S. Paulo – O abuso de autoridade e a piora do padrão de abordagem contra a população negra, foram os temas da audiência publica convocada pela Comissão de Direitos Humanos da Assembléia Legislativa de S. Paulo, nesta quinta-feira (19/10), por iniciativa do seu presidente deputado Ítalo Cardoso (PT), do SOS Racismo e da Comissão do Negro e Assuntos Anti-Discriminatórios da OAB/SP.
A audiência foi proposta por conta de violências praticadas por policiais contra a funcionária pública Edvanilde Moura, do Tribunal de Justiça de S. Paulo, e contra o estudante de Direito de S. José do Rio Preto, José Raimundo dos Santos Silva.
O estudante compareceu a audiência e contou os momentos de pânico que sofreu ao ser abordado no dia 20 de setembro, a poucos metros de sua casa. Ele disse que chegava em casa de bicicleta, quando foi abordado por uma viatura com dois policiais militares. Obedeceu ao comando de levantar os braços, porém, essa atitude de obediência, não impediu que um dos policiais torcesse o seu braço e o chamasse de “neguinho folgado”.
Um dos PMs, justamente o mais graduado – um tenente – segundo o estudante estava visivelmente alcoolizado. Ele só foi salvo pela intervenção de parentes da namorada e da própria mãe, mas mesmo assim foi jogado no “chiqueirinho” e ainda teve contra si um Termo C]Circunstanciado por desacato.
Com a intervenção de ativistas do Movimento Negro riopretense e em virtude da repercussão do caso, a violência policial de caráter racista está sendo apurada em inquérito policial instaurado no 2º DP de Rio Preto.
Para Dojival Vieira, da Agência de Notícias Afropress e da ONG ABC Sem Racismo, Edivanilde e José Raimundo estão vivos para contar suas histórias porque tiveram sorte de haver muitas testemunhas dos acontecimentos, mas correram grave risco. “Esses episódios, infelizmente, não são exceções. São regra no cotidiano da população”, declarou o jornalista, ao enfatizar que houve uma mudança para pior no padrão da abordagem policial desde os ataques da organização criminosa Primeiro Comando da Capital (PCC) no Estado.
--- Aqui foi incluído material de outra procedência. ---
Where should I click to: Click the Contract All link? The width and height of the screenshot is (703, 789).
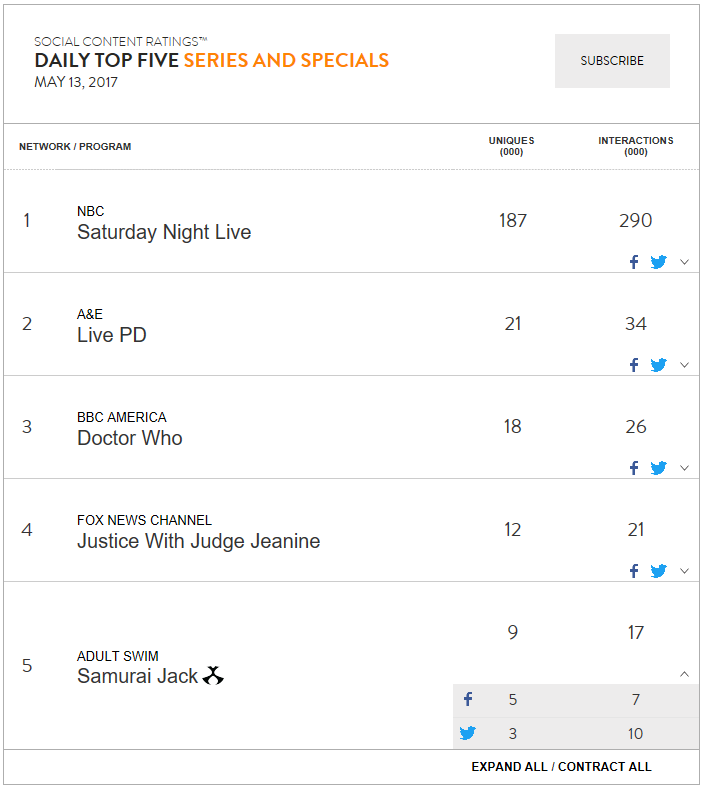pos(605,766)
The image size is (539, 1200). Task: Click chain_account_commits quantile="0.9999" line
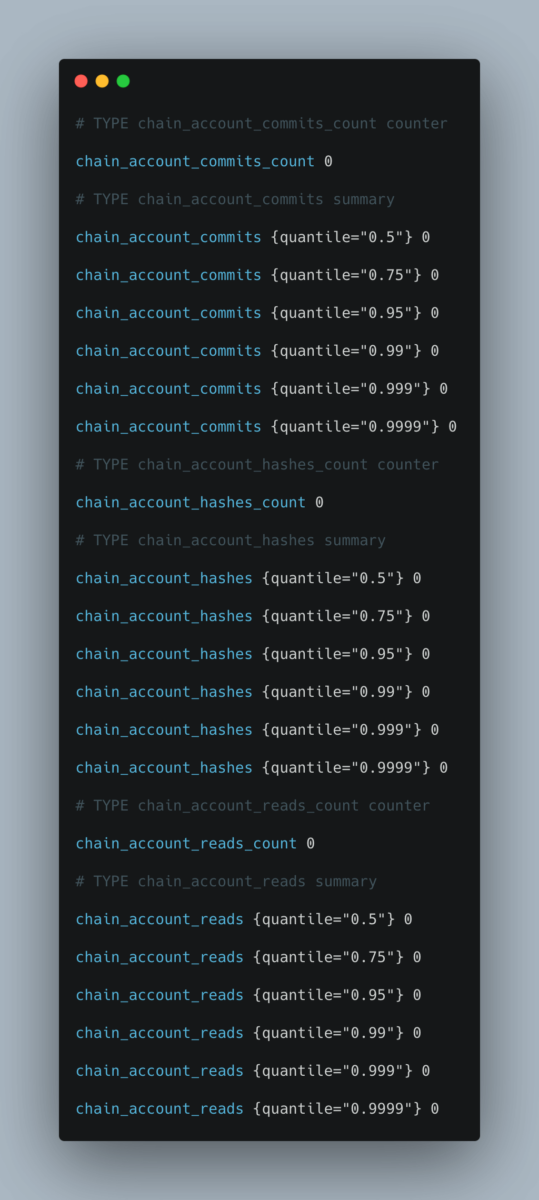tap(266, 427)
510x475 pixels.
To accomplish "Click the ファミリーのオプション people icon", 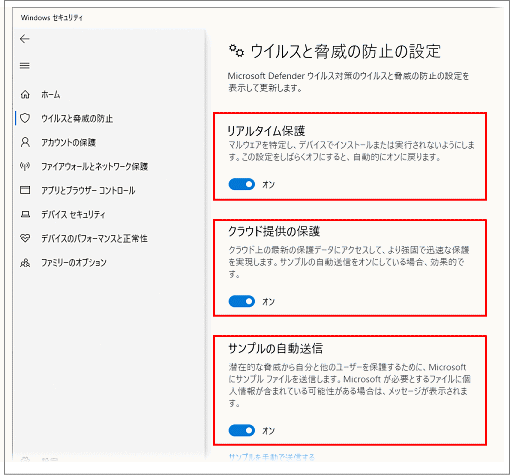I will coord(25,263).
Segundo o coordenador do SOS Racismo, José Reinaldo Araldo, várias denúncias de abuso durante a abordagem policial têm sido encaminhadas ao serviço. Araldo disse também que o atendimento telefônico deixa evidente que, em geral, a população desconhece seus direitos e não apenas a parcela de baixa renda. “Constatamos também que as pessoas se sentem mais à vontade em pedir orientação à Assembléia do que a outras instituições. Muitas delas declararam ter medo de ir às delegacias e ser maltratadas”, afirmou o coordenador, ao enfatizar a importância da reunião para o encaminhamento de resoluções que coíbam os abusos policiais
O deputado Ítalo Cardoso afirmou que ministrar cursos sobre direitos humanos não irá resolver a questão da violência cometida por policiais: “Oferecer cursos não vai resolver. É desculpa para pôr no protocolo. Se não houver punições contra os abusos, não adianta.” O deputado fez a afirmação ao comentar as declarações de Denis Castro, que representou o corregedor da Polícia Civil, Ruy Stanislau, na ocasião. Castro disse acreditar que a prevenção, através da formação policial, impedirá que ocorram outros fatos semelhantes aos relatados, que ele considerou muito graves.
Além da advogada Carmen Dora, presidente da Comissão do Negro e Assuntos Andi-Discriminatórios, de Castro, participou da mesa dos trabalhos, a delegada Margarette Barreto, da Delegacia de Crimes Raciais.
Também estiveram presentes os deputados Rosmary Corrêa (PSDB), Hamilton Pereira (PT) e Ana Martins (PCdoB), que fêz duras críticas a política de segurança do secretário Saulo de Castro Abreu.